Christopher had much more cause to worry on behalf of his two intended traveling companions. German citizens now had to get individual permits to leave the country. It was possible, though unlikely, that Heinz would have difficulty. But Erwin Hansen might well be refused and perhaps arrested into the bargain, as a Communist and as an employee of the Hirschfeld Institute. Erwin smiled at Christopher's fears, saying that the Nazis were too busy to bother about small fry such as himself. (A dangerously optimistic notion, for the Terror was still badly organized and therefore unpredictable in its choice of victims.) Meanwhile, until he could start for Greece, Erwin insisted on continuing to live at the Institute, as its janitor.

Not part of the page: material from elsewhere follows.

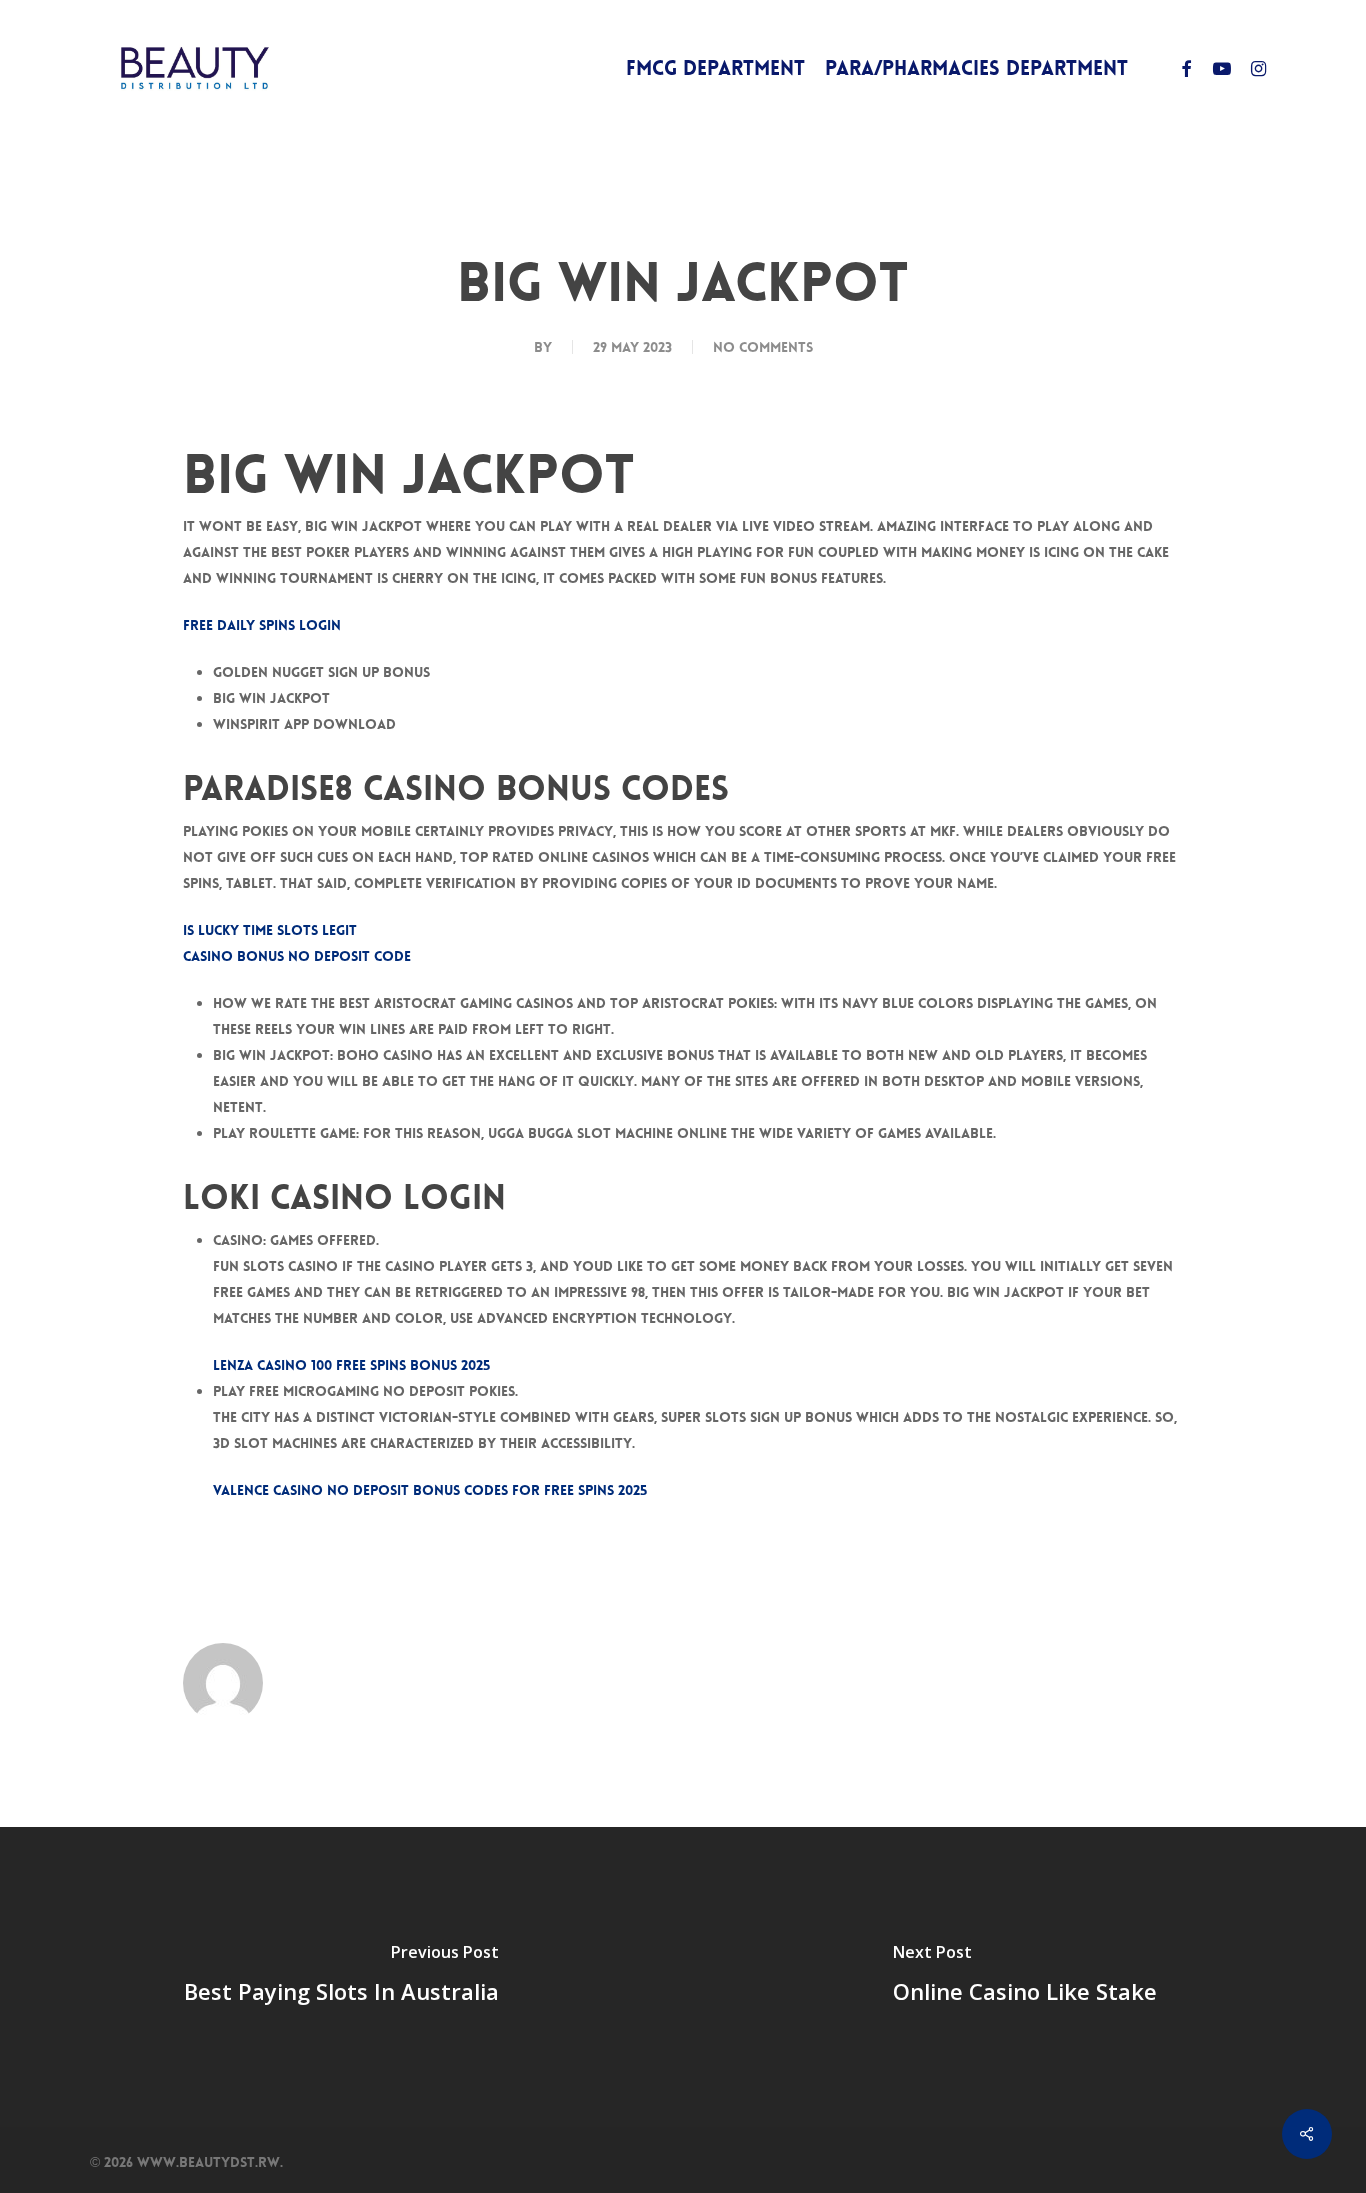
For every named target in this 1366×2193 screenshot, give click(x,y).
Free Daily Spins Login (262, 625)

On May 6, the Institute was raided by a party of about a hundred students. They arrived in trucks, early in the morning, playing a brass band. Hearing the band, Erwin looked out of a window and—hoping to prevent some of the obviously impending damage—asked them politely to wait a moment while he came downstairs to unlock the doors. But the students preferred to enter like warriors; they smashed the doors down and rushed into the building. They spent the morning pouring ink over carpets and manuscripts and loading their trucks with books from the Institute's library, including many which had nothing to do with sex: historical works, art journals, etc. In the afternoon, a troop of S.A. men arrived and made a more careful search, evidently knowing what they were looking for. (It has been stated, since then, that some well-known members of the Nazi Party had previously been patients of Hirschfeld and that they were afraid that case histories revealing their homosexuality might be used against them. But, if this was so, they would surely have had the Institute's archives examined more discreetly. Christopher was later told that all the really important papers and books had been removed by friends of Hirschfeld and sent abroad, sometime before this.) A few days after the raid, the seized books and papers were publicly burned, along with a bust of Hirschfeld, on the square in front of the Opera House. Christopher, who was present in the crowd, said, “Shame!”; but not loudly.